New Penn Medicine study raises questions about NLR as biomarker for bladder cancer

A blood test that has shown promise in predicting how cancer will progress and what treatments will be most effective for a given patient may not be reliable for either, according to a new Penn Medicine study published this week in Cancer, a peer-reviewed journal of the American Cancer Society.

Investigators have been looking for a biomarker in bladder cancer, and one emerging candidate is the neutrophil-to-lymphocyte ratio (NLR). Previous studies have linked an elevated NLR with worse overall survival after radical cystectomy, a surgery in which the entire bladder and nearby lymph nodes are removed. Other studies suggest NLR correlates with the amount of cancer found during surgery, meaning the blood test might predict which patients will benefit from pre-surgery chemotherapy to shrink their tumors.

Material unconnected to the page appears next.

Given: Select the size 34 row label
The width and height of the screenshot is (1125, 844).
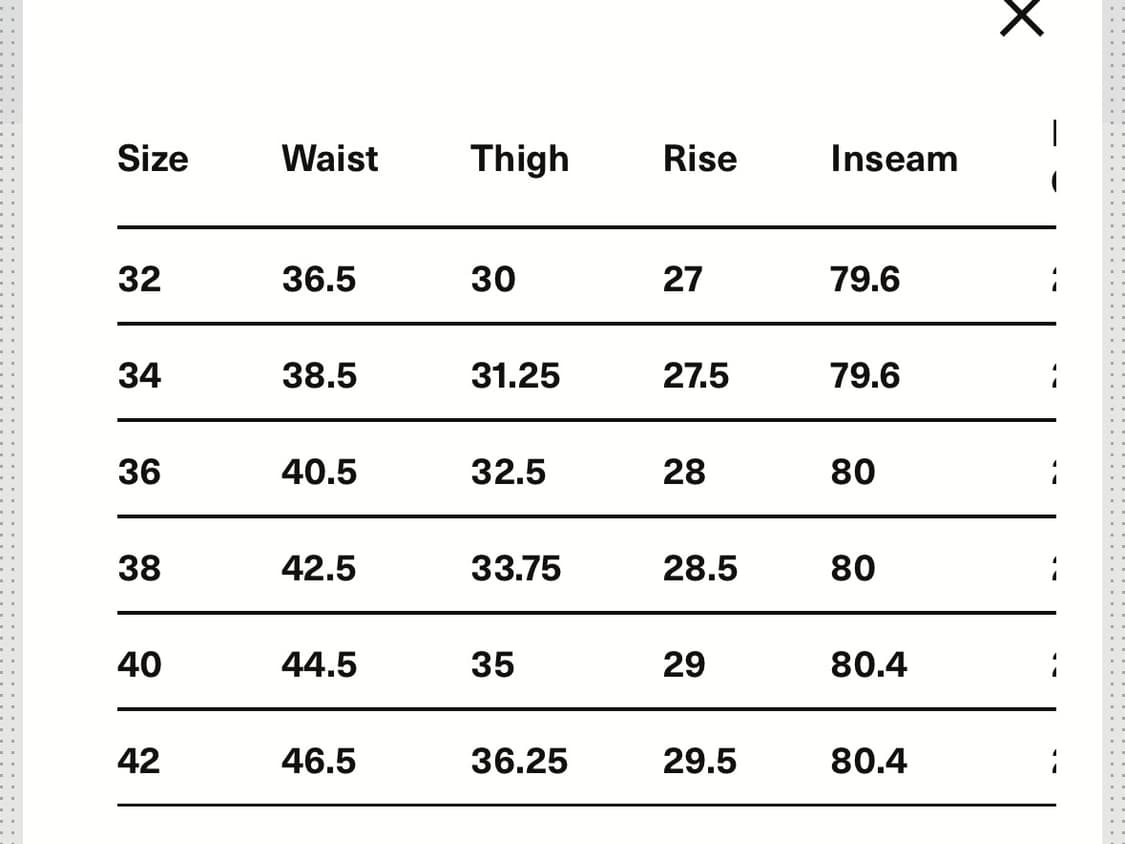Looking at the screenshot, I should point(139,375).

But new research led by Eric Ojerholm, MD, a resident physician in the department of Radiation Oncology in the Perelman School of Medicine at the University of Pennsylvania, raises doubts about NLR as a biomarker. In contrast to previous studies, Dr. Ojerholm's team found NLR is not effective at predicting the overall survival of patients with muscle-invasive bladder cancer. Further, they found NLR was not helpful in determining which patients would benefit from chemotherapy before surgery.

Ojerholm said the discrepancy between the findings of this study and previous work comes in the methodology.

"Dozens of earlier studies reported NLR as a biomarker for bladder cancer, and we hoped that this would be true," Ojerholm said. "Yet extraordinary claims require extraordinary evidence. And all prior studies relied on observational datasets. Many also used statistical methods that can lead to false positive results. So we decided to rigorously put NLR to the test."

Ojerholm's team analyzed data that was collected in real-time during a prospective clinical trial, making this the first study of NLR in bladder cancer not to rely on observational data.

The study analyzed SWOG 8710, which was a randomized Phase III trial of 317 patients with muscle-invasive bladder cancer. All patients were treated with radical cystectomies. Half had pre-surgery chemotherapy, while the other half did not.
"The trial we used has a few big advantages to study NLR," Ojerholm said. "First, baseline blood samples were collected as part of the trial protocol. Second, the study's long-term follow-up gave us adequate 'statistical power,' meaning that if NLR really was a biomarker, then we should be able to detect it. Third, the trial randomly assigned some patients to receive pre-surgery chemotherapy. This allowed us to test NLR both as a prognostic and predictive biomarker."

Of the 317 total patients, Ojerholm and his team identified 230 for a prognostic analysis to see if NLR could serve as a predictor of how long patients would live after curative treatment. They identified 263 others for a predictive analysis to see if NLR could tell which patients would respond to chemotherapy. There was a median follow-up of 18.6 years.

For the prognostic analysis, NLR was not a significant factor in overall survival. The important factors were age and whether the patient received pre-surgery chemotherapy. For the predictive analysis, NLR did not predict which patients benefitted from chemotherapy.

On the question of why most previous publications supported NLR as a biomarker, Ojerholm pointed to several factors beyond methodology and statistical design.

"There's also the problem of publication bias," Ojerholm explained. "Sometimes authors won't submit negative results, and sometimes journals won't accept them. That could be a real issue as NLR research continues."

Ojerholm stressed that no single study is definitive, and doctors must weigh results from the entire literature.

"Yet this study does raise questions about NLR for bladder cancer," Ojerholm added, "and we need more evidence before using this biomarker in clinical practice."